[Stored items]
<<<<

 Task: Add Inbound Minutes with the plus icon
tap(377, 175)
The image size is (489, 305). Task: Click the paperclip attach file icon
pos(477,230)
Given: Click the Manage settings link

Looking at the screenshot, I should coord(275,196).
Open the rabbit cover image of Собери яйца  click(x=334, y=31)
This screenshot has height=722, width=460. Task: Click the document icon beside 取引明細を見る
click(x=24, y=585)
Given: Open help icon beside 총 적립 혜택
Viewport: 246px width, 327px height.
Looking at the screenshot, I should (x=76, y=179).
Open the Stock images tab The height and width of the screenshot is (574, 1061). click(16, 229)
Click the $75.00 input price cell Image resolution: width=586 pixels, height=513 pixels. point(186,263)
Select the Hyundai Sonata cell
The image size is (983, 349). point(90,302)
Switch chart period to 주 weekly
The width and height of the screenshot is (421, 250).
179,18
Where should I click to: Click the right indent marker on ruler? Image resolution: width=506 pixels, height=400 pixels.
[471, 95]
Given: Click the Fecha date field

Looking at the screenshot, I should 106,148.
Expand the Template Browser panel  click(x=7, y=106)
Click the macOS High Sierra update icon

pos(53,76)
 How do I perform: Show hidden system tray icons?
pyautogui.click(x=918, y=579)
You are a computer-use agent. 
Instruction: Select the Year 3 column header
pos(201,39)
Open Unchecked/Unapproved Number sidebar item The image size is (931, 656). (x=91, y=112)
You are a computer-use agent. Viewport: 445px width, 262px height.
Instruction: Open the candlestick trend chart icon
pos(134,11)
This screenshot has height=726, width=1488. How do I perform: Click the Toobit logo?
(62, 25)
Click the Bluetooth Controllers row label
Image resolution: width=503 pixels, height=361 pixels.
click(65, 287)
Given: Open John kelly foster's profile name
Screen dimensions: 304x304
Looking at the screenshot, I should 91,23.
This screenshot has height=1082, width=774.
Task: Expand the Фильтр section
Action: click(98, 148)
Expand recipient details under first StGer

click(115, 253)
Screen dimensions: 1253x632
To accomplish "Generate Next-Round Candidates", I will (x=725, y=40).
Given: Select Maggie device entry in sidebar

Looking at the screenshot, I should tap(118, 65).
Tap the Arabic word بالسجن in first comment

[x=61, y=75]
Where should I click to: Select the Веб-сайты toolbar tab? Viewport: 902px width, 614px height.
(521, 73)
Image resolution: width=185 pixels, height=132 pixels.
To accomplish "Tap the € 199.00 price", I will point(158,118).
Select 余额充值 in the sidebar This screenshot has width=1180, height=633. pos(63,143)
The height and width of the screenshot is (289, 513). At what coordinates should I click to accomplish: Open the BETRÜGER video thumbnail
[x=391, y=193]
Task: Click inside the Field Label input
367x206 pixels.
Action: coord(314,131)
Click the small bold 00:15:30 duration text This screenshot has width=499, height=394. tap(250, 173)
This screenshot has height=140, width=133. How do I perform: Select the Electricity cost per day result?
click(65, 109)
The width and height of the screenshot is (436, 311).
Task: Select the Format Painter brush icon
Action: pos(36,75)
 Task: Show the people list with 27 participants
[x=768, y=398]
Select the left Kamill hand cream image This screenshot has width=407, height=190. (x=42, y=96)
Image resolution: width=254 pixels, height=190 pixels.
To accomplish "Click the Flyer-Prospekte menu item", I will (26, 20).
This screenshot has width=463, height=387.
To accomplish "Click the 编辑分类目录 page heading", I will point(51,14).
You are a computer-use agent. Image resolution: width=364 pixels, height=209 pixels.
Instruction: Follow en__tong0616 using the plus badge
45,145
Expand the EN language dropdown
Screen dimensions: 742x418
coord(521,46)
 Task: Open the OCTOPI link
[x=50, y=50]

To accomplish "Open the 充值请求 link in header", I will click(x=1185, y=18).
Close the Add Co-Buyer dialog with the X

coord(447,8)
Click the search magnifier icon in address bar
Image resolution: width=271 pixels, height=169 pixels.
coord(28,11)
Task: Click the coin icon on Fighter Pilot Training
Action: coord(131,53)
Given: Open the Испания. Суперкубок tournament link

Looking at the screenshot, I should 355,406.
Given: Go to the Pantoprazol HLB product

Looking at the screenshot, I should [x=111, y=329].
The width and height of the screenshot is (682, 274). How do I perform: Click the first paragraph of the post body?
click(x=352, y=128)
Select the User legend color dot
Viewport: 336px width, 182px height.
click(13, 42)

>>>>

WHAT TO DO:
Starting with the line that contains "Select the User legend color dot", return each line through the last one of the data above, exactly as written and nothing more.

RESULT:
Select the User legend color dot
Viewport: 336px width, 182px height.
click(13, 42)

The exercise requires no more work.